- **Stored items**
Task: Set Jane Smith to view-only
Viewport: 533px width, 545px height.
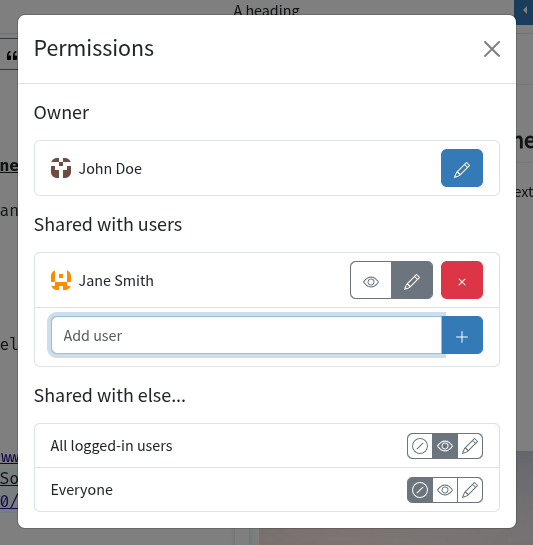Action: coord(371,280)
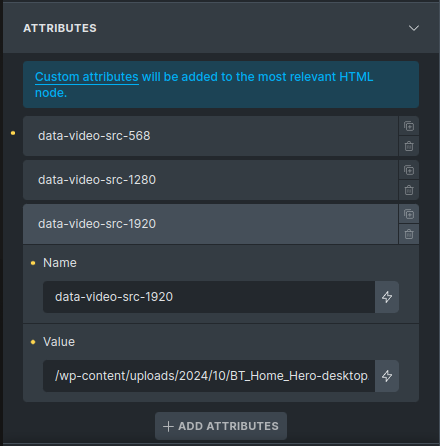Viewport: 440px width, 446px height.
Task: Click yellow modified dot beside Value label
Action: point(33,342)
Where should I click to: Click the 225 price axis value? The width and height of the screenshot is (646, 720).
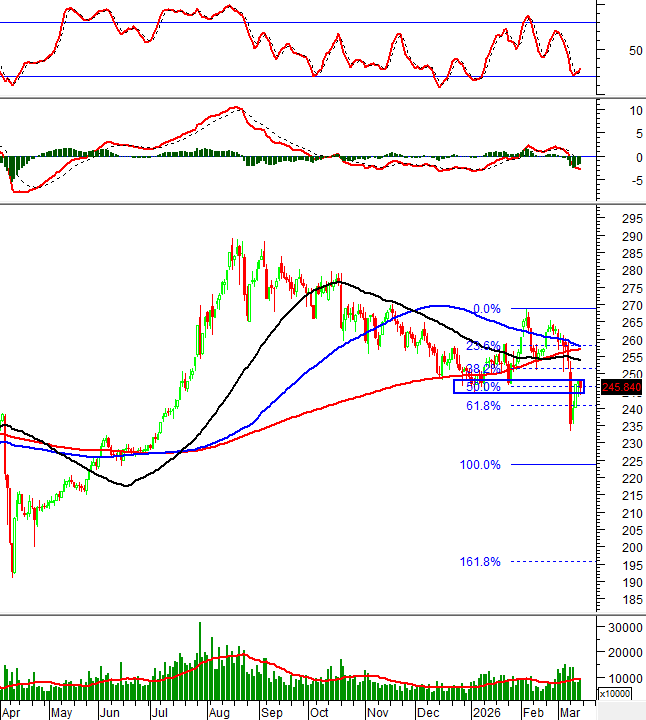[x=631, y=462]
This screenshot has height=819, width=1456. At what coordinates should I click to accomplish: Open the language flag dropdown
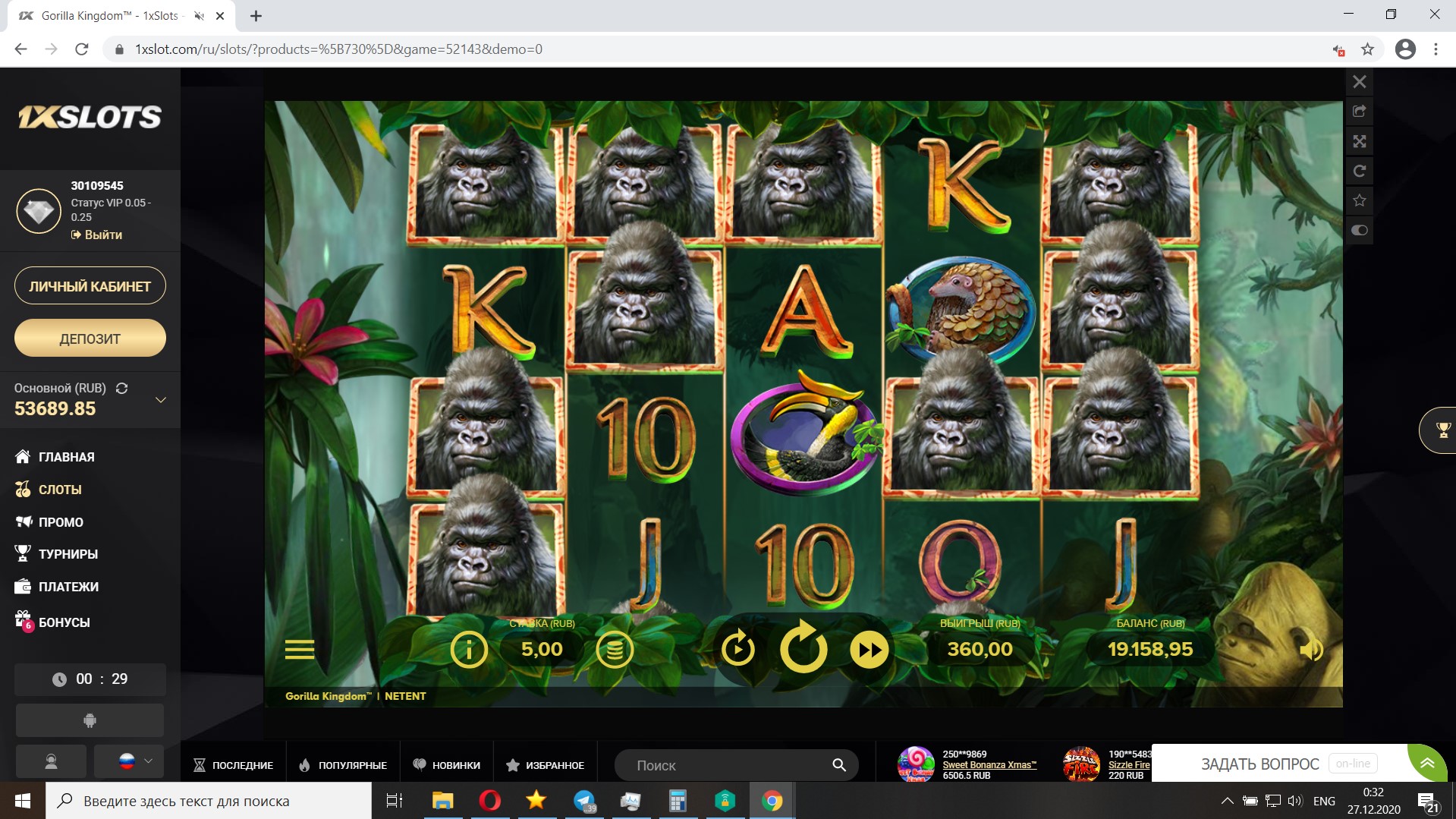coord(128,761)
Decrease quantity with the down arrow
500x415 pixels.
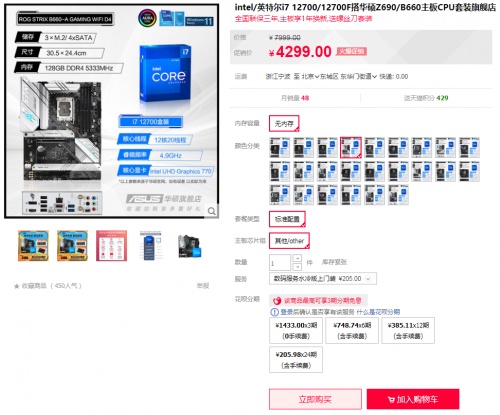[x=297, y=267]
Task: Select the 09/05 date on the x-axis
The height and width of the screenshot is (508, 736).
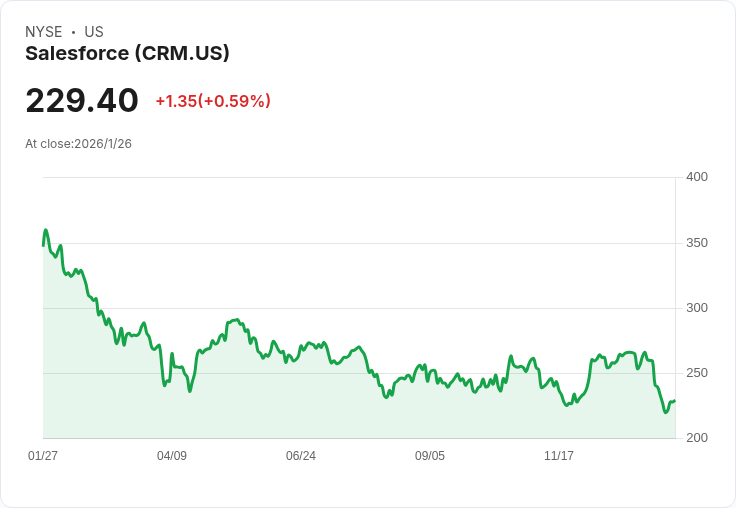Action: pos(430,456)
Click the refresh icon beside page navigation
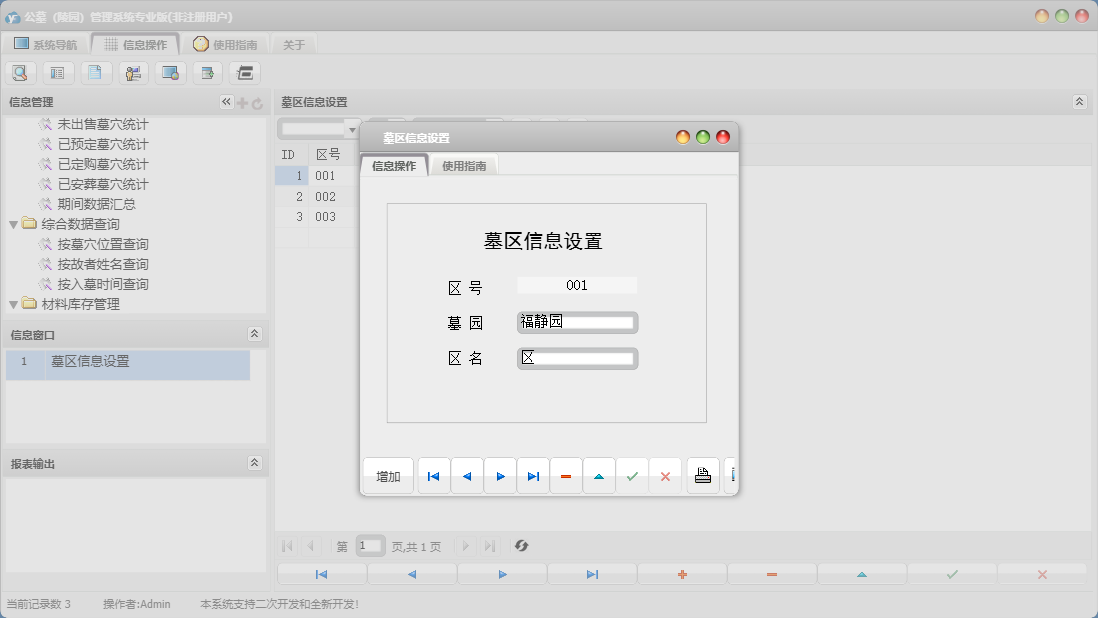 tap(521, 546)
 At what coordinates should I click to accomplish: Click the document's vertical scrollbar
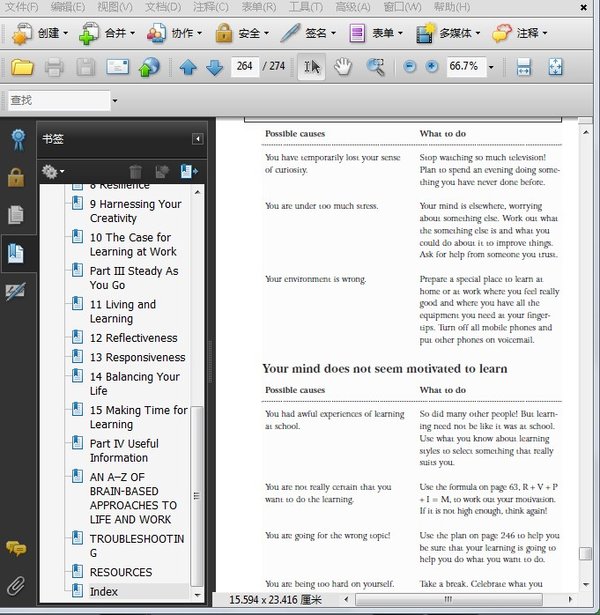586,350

- **Problem details**
What you return must be the entries above, exactly as they appear, without any pictures.

- **Result of this task**
Task: Set Jane Smith to view-only
Viewport: 533px width, 545px height.
Action: coord(371,280)
Viewport: 440px width, 446px height.
Task: Click yellow modified dot beside Value label
Action: point(33,342)
Where should I click to: Click the 225 price axis value? The width and height of the screenshot is (646, 720).
[x=631, y=462]
This screenshot has height=819, width=1456. At what coordinates should I click to accomplish: Open the language flag dropdown
coord(128,761)
Decrease quantity with the down arrow
500x415 pixels.
[x=297, y=267]
Task: Select the 09/05 date on the x-axis
The height and width of the screenshot is (508, 736).
Action: pos(430,456)
Click the refresh icon beside page navigation
 tap(521, 546)
 At what coordinates should I click to accomplish: Click the document's vertical scrollbar
586,350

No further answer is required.